One of Bono’s current obsessions is using commerce towards progressive ends. “As a person who’s spent nearly 30 years fighting to get people out of poverty, it was somewhat humbling to realise that commerce played a bigger job than development. I’d say that’s my biggest transformation in 10 years: understanding the power of commerce to make or break lives, and that it cannot be given into as the dominating force in our lives.”
He’s found the learning curve exhilarating. “I just want to know, and the way I get to know things is by doing them,” he says. “I’m like that with anything. What’s that? How does this work? Let’s go in, let’s find out. It’s a lot of fun. I think it’s quite dysfunctional when artists are over here, science is over there, politicians are in their own place… No, I’m not having that. I want to be able to walk through every room and listen and learn.”
Regarding the powerful people he’s dealt with, Bono says “the younger me wouldn’t have liked any of them”. I ask him if he misses certain aspects of that confused yet righteous youth and he replies by reciting the lyrics to The Morning After Innocence, a song from Songs of Experience, the work-in-progress sequel toSongs of Innocence.
“The older protagonist is asking the younger one for help,” he explains. “The biggest problem that I face now is that I understand the dialectical nature of things. It can make you less clear about your response.” He sounds wistful. “When I was younger, I knew what my position was on everything.”

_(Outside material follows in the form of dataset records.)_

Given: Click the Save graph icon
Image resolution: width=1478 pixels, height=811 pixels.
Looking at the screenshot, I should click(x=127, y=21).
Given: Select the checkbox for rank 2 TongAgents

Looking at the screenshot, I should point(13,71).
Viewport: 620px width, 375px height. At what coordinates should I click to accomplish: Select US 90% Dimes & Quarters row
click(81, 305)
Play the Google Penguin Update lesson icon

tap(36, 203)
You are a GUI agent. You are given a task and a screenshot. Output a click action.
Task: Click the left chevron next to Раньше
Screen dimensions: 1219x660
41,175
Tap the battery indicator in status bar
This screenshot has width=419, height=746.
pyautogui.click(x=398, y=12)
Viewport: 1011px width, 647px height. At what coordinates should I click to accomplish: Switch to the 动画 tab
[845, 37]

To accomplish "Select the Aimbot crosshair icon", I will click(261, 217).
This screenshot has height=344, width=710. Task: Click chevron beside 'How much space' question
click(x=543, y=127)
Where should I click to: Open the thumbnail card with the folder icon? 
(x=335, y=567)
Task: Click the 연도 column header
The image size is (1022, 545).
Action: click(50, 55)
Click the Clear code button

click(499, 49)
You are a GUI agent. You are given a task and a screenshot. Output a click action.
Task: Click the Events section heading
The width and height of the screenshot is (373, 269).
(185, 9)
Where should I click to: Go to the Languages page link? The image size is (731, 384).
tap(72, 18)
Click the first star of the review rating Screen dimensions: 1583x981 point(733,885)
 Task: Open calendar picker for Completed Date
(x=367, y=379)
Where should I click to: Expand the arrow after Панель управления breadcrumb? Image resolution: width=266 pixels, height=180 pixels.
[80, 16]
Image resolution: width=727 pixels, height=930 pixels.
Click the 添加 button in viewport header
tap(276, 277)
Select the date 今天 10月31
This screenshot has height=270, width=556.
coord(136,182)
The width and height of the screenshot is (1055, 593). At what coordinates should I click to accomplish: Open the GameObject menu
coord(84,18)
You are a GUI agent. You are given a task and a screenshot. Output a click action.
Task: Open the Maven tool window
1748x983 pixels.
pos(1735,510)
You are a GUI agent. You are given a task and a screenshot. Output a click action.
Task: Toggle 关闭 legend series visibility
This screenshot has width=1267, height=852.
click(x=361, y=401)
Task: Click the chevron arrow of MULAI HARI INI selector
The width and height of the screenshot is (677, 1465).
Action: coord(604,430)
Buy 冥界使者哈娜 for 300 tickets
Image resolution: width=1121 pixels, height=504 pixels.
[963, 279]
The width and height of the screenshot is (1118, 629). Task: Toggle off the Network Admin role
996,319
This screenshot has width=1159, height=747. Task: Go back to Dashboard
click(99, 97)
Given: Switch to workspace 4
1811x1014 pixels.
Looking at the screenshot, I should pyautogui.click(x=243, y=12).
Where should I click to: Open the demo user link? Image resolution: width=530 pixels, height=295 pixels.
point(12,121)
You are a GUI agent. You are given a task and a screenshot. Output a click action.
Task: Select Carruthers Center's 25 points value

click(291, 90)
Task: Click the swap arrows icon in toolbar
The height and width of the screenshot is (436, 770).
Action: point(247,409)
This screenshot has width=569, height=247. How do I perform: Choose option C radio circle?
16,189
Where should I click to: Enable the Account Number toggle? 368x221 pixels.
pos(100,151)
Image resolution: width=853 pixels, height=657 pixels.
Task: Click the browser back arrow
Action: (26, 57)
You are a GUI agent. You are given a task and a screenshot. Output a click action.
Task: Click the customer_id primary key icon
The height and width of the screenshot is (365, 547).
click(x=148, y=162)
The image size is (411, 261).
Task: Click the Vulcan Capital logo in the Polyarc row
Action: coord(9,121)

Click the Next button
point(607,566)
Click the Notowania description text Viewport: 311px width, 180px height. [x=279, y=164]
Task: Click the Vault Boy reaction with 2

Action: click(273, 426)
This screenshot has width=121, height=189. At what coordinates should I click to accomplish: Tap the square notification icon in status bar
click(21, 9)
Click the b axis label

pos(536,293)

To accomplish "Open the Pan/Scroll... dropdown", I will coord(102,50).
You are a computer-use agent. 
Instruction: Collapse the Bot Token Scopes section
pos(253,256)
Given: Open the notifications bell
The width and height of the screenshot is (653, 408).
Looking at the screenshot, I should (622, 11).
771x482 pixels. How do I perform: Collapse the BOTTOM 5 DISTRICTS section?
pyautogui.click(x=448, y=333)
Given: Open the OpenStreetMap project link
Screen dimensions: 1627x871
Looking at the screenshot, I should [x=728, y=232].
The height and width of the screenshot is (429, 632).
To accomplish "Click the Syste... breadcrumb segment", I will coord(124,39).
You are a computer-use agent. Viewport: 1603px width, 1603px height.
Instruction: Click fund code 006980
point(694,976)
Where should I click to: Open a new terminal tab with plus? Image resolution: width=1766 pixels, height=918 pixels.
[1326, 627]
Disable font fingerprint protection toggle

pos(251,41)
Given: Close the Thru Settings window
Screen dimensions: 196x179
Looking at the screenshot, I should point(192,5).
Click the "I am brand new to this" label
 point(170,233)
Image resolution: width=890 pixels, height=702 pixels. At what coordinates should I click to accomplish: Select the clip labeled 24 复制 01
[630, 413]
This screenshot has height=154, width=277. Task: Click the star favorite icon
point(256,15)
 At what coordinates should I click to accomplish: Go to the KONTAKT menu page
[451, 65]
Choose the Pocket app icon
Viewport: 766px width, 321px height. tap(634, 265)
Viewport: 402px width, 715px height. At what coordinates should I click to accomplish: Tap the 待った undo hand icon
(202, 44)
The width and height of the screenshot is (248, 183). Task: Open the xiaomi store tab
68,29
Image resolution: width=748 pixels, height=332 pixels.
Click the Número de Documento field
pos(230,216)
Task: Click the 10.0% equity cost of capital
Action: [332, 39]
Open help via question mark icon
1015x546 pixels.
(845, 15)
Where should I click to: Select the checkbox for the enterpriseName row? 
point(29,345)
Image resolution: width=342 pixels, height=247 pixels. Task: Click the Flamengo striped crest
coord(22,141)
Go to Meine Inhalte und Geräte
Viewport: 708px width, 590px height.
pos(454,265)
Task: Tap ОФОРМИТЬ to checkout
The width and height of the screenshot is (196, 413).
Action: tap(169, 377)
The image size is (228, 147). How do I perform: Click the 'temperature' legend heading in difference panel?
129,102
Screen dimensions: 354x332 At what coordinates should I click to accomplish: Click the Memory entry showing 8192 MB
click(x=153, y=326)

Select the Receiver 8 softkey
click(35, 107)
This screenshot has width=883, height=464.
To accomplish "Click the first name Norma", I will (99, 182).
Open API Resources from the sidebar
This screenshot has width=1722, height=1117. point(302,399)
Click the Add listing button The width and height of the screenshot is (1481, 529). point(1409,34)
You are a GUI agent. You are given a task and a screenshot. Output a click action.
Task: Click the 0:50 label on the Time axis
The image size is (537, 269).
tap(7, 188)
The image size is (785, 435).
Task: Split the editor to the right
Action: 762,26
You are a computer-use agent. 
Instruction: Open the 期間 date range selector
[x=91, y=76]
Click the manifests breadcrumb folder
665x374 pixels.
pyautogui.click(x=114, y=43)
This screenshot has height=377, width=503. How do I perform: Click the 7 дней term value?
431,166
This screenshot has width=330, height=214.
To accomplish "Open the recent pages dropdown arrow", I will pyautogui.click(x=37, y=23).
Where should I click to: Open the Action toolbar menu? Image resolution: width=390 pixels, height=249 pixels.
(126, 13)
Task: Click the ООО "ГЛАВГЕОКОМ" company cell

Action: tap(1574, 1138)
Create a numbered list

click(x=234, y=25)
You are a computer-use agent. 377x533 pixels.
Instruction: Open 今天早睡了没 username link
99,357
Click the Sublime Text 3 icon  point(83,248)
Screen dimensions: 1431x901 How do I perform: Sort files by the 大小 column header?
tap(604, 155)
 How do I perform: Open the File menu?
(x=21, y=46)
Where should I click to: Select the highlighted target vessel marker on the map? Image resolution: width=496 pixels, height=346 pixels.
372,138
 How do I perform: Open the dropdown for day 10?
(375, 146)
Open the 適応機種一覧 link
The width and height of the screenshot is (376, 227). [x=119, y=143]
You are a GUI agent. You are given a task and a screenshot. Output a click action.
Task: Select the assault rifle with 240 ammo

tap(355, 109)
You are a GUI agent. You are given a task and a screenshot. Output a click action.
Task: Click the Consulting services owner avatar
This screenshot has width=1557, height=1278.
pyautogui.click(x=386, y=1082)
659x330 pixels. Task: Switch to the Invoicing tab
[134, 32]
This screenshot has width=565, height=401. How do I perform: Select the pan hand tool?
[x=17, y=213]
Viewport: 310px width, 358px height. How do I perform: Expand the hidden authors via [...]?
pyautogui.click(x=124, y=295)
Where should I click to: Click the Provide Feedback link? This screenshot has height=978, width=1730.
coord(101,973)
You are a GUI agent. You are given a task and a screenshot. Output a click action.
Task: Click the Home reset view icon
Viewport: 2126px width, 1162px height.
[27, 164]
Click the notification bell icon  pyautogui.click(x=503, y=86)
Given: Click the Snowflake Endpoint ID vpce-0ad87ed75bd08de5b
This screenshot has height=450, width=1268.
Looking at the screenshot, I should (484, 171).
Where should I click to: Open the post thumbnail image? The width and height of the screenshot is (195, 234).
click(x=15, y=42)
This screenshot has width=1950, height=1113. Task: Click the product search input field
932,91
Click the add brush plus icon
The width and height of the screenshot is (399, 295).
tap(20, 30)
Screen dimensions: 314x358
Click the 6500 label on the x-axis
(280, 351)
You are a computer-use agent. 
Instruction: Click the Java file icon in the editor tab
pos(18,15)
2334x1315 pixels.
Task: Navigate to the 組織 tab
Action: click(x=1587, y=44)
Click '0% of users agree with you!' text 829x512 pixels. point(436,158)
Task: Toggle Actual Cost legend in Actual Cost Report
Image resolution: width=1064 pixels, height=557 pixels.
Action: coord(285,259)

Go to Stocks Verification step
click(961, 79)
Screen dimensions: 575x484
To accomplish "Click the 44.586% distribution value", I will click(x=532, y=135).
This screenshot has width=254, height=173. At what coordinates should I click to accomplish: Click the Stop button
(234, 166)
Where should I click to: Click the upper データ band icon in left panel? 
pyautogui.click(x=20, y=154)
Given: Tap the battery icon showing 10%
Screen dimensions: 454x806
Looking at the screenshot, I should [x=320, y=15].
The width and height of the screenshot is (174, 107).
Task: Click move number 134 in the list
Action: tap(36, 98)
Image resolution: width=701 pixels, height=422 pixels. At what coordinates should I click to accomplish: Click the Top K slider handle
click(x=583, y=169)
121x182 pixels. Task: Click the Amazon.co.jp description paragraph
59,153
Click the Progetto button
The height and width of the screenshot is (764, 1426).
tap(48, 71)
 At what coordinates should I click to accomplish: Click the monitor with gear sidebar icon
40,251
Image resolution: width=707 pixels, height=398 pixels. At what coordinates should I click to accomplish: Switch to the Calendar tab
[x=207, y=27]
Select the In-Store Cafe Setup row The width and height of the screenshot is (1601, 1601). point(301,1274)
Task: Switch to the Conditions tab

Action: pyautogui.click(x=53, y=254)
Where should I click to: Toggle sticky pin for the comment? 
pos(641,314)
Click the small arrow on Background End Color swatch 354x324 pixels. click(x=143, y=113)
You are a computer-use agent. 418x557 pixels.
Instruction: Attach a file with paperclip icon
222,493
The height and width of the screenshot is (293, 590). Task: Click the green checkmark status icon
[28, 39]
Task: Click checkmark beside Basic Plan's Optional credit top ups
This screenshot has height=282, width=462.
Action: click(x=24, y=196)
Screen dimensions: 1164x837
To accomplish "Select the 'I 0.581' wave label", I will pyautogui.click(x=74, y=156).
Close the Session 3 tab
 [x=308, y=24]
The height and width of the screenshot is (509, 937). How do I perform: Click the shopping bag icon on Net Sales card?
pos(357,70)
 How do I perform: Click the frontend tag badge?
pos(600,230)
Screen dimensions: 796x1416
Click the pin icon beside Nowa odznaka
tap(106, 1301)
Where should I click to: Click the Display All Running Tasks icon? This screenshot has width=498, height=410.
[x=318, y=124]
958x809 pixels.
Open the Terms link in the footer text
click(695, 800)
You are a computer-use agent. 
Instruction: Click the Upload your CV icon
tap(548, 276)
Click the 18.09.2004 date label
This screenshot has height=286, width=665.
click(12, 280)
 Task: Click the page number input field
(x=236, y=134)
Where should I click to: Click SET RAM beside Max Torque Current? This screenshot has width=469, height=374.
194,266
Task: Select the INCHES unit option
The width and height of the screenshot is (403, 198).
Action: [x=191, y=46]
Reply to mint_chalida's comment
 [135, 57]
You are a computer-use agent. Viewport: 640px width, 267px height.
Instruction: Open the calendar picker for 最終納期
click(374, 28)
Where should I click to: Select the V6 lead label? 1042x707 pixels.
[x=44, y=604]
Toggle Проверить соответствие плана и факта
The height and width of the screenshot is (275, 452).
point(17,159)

It’s often overlooked how many of Bono’s lyrics thrive on guilt and self-recrimination (in a certain light, Achtung Baby is an extended apology for going on the lash), but I suspect he can only beat himself up because he’s fundamentally resilient, retaining the scrappy, headlong self-belief that got U2 off the ground in the first place. As he sings on the new album’s final song, The Troubles: “I have a will for survival/So you can hurt me and hurt me some more.”
What’s more, he is still fired up by the prospect of the next room, the next person, the next record, the next glass of wine. He has made his life as interesting as humanly possible.
“There’s some heat involved,” he says, draining his glass. “But you get a nice seat in restaurants.”